That Sound You Just Heard, Post-Hurd
March 17, 2011
Guest Editorial
By Brian Edminster
In truth, "the sound you just heard" in HP's CloudSystem rollout this week was HP realizing that being in a commodity market isn't where they want to be -- because that inevitably results in a price-based (and therefore profit margin) race to the bottom. My only question: what took them so darn long to figure that out?
Over the years that included the reign of Mark Hurd and Carly Fiorina before him, we saw that race in decreasing quality of hardware, decreasing quality of support services, increasing reliance on 'outside sources' for both operating systems and applications, and increasing occurrences of having to purchase their 'innovation' from outside companies. I hesitate to even mention the apparent decreasing quality of senior management's ethics.
The only problem with this model is when (in reality) you're only competing on price, there will always be someone willing to operate with a smaller margin. The larger the company, the harder it is to operate on razor-thin margins that are ever-decreasing -- especially in a down economy. For a large company, it's just too hard to be nimble enough in such an environment to remain competitive.
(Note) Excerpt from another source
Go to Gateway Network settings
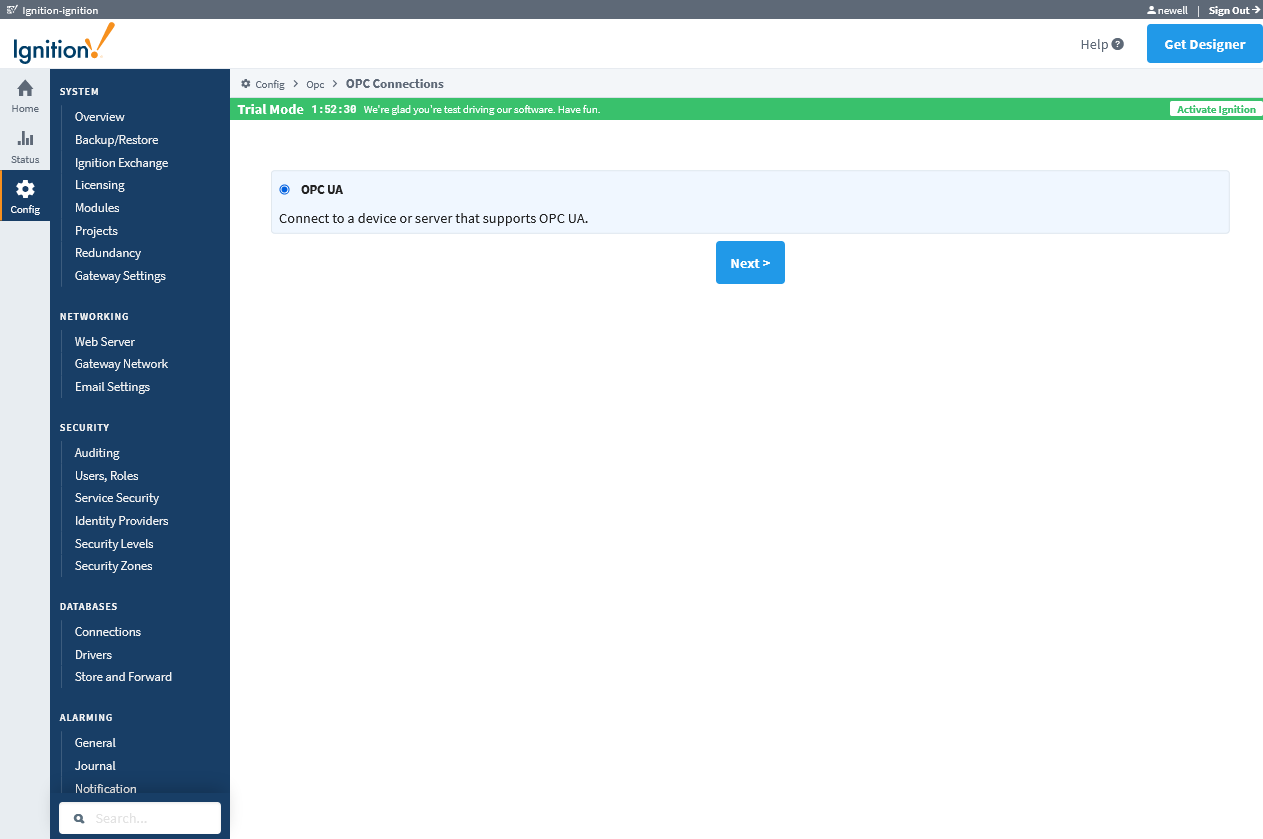tap(121, 364)
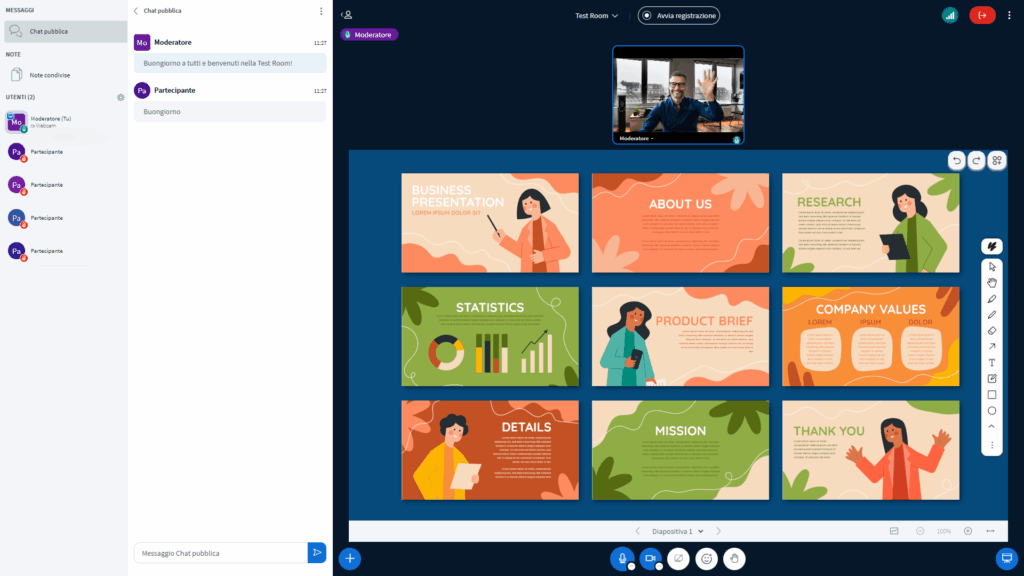1024x576 pixels.
Task: Click the Messaggio Chat pubblica input field
Action: pyautogui.click(x=220, y=553)
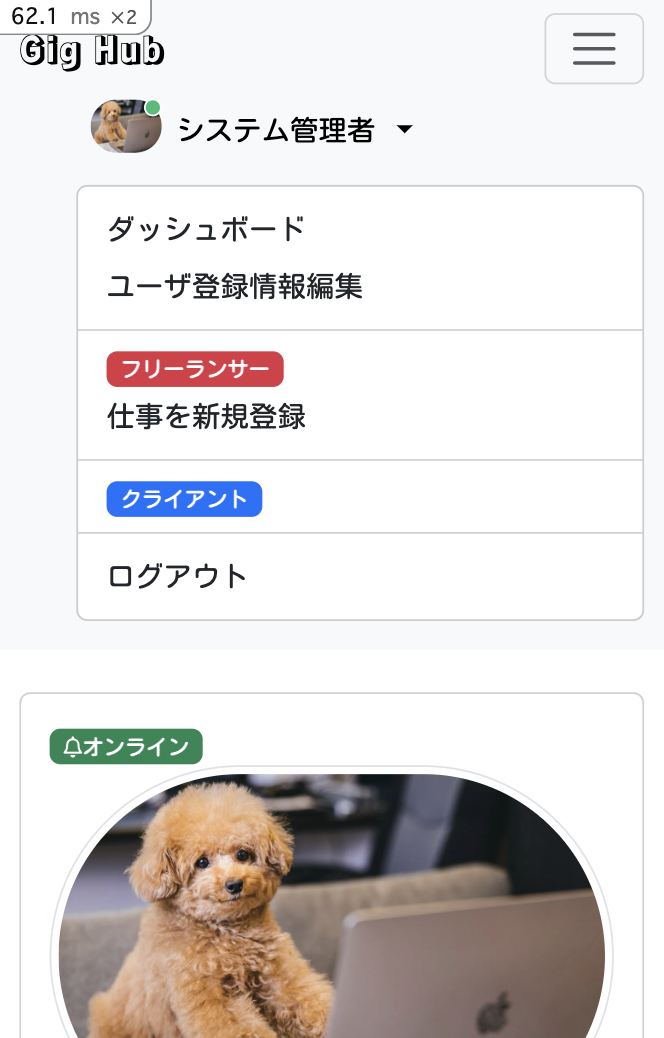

Even IBM had a hard time teaching the elephant how to tap-dance.
This commodity approach worked to some degree in the early days -- when HP could cash in on its historical reputation for making bullet-proof systems that were well-integrated like the HP 3000. Unfortunately, as they continued down that commodity hardware path, HP would end up no different than any other hardware vendor, and were being chosen only on price.
I believe HP saw the writing on the wall and realized that soon enough, Linux-based hardware would have eroded any difference in 'value added' for their HP-UX based systems. In short, why buy a HP-UX based system when you can get an ever-increasing level of value and capability from a Linux-based competitor? It's a shame, but I predict that Linux will do to HP-UX, what HP-UX did to MPE/iX, with regard to what server operating systems they'll support.
The real trick -- and what will make or break this in the long run -- is availability of webOS apps. When you are in a non-commodity market, added value is king. For these new generation OS's, that would be apps. In order to be something more than an also-ran, HP will have to beat Apple and Google at bringing good developers to the webOS platform to build great apps. There are ways to do this, but I'm not seeing HP accomplishing it yet. It should also be interesting to see how hard it'll be to get webOS apps to talk to 3000s, when webOS devices larger than phones become available this summer and beyond.
Given that a systems provider has so little control of this last app piece of the puzzle, I sorely hope that HP isn't buying the farm, instead of just betting it.
Brian Edminster is founder of Applied Technologies, a software consulting, development and systems management company with clients in both the HP 3000 and open source environments. His company specializes in open source solutions for all platforms, including the HP 3000.